The last couple of days I have been working on the mouse support. I decided to try emulating the mouse cursor using a sprite, and as I had not done anything with sprites on a Nintendo DS before this, it took me a while to learn the stuff needed to work with the sprite engine. I got the mouse cursor sprite to work, but I am not quite sure yet whether using a sprite is the best method to do this, as I am using a scaled background and I would need to scale the mouse sprite as well. Also, it looks like most games use their own software mouse cursor, so my spending a lot of time on the sprite cursor might go somewhat to waste. But, at least I learned how to do stuff with the Nintendo DS sprites. :-)

Most of the mouse operations are currently supported, both in graphics modes (using the sprite) and in text modes (where I draw the mouse cursor similarly to how a real mouse driver does it, by changing the character cell background color). Both of these still need a little bit of work, especially for the scaled screen modes, but in principle the mouse handling works, so it will be included in version 0.08.

After I got the mouse to work somewhat, I moved on to the other big issue I want to work on during my Easter vacation, which is adding support for higher-resolution graphics modes. I started with the CGA 640x200 monochrome mode, as it is the easiest and I can use it to develop the new screen zoom and scale methods that I need. My current plan is to continue using the current 512x256 pixel background even in the high resolution modes, as all of these modes use screen blitting from the virtual screen memory to the physical VRAM. In the zoomed mode I can simply copy a 256x192 pixel window from the virtual screen memory, and when the screen is scaled I think I'll interpolate from the input 640 pixels in a row to 320 output pixels in the DS VRAM, and then scale this to the 256-pixel wide LCD screen. I could perhaps also setup a 1024x512 pixel background and then copy the whole 640x480 pixels (in the highest-resolution VGA mode) and then use the hardware scaling to scale this to 256x192, but I don't think that will result in a very clear display and might also be slower.
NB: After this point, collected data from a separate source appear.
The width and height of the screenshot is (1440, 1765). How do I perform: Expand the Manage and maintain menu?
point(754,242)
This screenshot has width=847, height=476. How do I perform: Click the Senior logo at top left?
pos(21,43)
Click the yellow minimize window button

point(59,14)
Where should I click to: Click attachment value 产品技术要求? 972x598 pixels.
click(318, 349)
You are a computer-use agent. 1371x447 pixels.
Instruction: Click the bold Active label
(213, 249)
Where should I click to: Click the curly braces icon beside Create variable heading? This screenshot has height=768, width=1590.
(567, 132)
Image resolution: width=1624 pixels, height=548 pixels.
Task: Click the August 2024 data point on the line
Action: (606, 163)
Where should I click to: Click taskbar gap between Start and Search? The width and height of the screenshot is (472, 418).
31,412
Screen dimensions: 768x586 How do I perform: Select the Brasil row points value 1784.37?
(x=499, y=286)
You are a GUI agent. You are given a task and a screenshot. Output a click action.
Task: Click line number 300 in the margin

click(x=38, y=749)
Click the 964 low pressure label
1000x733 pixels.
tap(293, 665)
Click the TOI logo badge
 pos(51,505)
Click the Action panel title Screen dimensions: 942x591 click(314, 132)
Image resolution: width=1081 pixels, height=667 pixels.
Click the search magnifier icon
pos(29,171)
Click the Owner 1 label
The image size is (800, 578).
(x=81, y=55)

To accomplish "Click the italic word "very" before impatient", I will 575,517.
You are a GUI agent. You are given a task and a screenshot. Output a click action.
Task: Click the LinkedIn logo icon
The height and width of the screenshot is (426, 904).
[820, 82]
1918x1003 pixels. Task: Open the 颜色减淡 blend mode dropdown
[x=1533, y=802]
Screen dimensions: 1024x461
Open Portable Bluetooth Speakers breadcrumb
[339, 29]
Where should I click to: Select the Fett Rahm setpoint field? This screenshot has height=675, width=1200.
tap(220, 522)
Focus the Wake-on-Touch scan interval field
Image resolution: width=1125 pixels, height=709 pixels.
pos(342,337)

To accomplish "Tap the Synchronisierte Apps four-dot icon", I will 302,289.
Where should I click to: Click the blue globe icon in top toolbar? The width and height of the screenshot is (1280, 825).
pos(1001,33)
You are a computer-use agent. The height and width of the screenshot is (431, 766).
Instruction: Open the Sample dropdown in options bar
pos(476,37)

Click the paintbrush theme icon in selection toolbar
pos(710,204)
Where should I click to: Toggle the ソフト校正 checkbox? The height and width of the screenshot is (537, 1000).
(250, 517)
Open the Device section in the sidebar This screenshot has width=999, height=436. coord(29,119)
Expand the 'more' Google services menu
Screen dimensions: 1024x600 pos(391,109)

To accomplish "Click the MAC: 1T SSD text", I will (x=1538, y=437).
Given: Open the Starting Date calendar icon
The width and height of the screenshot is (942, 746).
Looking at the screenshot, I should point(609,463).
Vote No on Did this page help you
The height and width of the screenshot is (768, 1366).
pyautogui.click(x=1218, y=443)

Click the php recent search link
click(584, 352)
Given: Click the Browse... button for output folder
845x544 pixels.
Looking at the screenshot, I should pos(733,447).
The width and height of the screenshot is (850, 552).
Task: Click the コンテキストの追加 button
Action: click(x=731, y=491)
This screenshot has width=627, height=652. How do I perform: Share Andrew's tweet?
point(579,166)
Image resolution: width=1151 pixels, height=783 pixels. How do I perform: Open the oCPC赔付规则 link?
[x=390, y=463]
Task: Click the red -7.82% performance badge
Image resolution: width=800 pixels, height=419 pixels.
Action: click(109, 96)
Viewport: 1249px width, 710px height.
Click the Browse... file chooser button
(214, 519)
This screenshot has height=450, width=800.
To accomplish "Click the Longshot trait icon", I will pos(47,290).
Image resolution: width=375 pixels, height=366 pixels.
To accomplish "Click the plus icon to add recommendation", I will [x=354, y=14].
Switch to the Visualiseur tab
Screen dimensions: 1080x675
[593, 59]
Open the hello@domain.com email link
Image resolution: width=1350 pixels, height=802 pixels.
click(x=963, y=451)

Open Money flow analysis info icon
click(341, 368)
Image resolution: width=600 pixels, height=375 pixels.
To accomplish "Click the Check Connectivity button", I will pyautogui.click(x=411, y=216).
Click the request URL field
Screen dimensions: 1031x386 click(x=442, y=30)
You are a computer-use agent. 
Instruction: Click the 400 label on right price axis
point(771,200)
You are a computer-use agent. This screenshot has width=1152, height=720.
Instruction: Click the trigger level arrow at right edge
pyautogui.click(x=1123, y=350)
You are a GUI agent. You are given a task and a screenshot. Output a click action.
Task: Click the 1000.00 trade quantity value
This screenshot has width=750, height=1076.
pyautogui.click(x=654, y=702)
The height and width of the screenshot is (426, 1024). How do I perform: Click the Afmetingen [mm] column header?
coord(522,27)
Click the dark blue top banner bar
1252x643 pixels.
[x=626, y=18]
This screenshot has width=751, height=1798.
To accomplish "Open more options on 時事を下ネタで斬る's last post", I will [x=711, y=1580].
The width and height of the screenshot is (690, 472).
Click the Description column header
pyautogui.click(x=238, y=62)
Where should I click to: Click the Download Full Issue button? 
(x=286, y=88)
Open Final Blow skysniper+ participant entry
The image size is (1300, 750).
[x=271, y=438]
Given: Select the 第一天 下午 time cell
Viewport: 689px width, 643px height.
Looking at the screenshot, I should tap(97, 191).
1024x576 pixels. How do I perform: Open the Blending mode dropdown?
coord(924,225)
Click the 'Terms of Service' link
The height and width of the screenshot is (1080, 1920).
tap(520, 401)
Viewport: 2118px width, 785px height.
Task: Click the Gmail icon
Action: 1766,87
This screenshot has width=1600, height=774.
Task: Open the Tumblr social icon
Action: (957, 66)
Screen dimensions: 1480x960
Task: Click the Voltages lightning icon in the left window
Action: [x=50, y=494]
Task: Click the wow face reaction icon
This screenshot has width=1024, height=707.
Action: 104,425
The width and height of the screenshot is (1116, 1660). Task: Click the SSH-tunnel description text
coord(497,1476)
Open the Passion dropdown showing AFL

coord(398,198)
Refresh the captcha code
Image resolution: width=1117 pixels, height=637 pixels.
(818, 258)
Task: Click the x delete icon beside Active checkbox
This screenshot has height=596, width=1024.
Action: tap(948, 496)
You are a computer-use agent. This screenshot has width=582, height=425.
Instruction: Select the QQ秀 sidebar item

Anyways, I'm on vacation for the whole next week, so I can experiment with different methods to make the high-res modes supported. I am also testing Windows 2.03 (as it uses the 640x200 CGA mode in the logo page), but I doubt I'll get Windows actually running in the next version yet. It uses very low-level DOS and EMS-memory calls, so I need to improve those quite a bit before Windows will run.

Oh, when I debugged Windows I noticed I had a pretty severe bug in the mov reg16,[BP+SI] and mov reg16,[BP+DI] opcodes, they used BX register instead of BP for the memory access! Strange that my tester program had not detected this, but this may have caused all sorts of weird behaviour in various games. This will be fixed in 0.08 version.

Mar 28th, 2010 - Version 0.07 released!

This version has the following major changes/improvements:

I added all the DOS functions that Norton Sysinfo needs, so I can now run it on the real hardware and check the CPU emulation speed. I also added (partially faked) disk parameter block handling, which reads the data from the SD card partition and presents it like it was a hard disk (I have a 2GB SD card in my DS Lite). It looks to me like Sysinfo reads the media descriptor byte at the wrong offset, it should be 0xF8 and I have put 0xF8 to the offset I believe is correct, yet Sysinfo displays it as 0xFF.

 

The CPU speed bar changes between 10.6, 10.7 and 10.8 depending on whether the screen update mode is 60 FPS, 30 FPS or 15 FPS. Back in November last year the CPU speed showed 11.3 when running on real hardware, so my CPU core has gotten a little bit slower while I have been adding features to it. I'll probably look into optimizing it further after I have added the most important missing features.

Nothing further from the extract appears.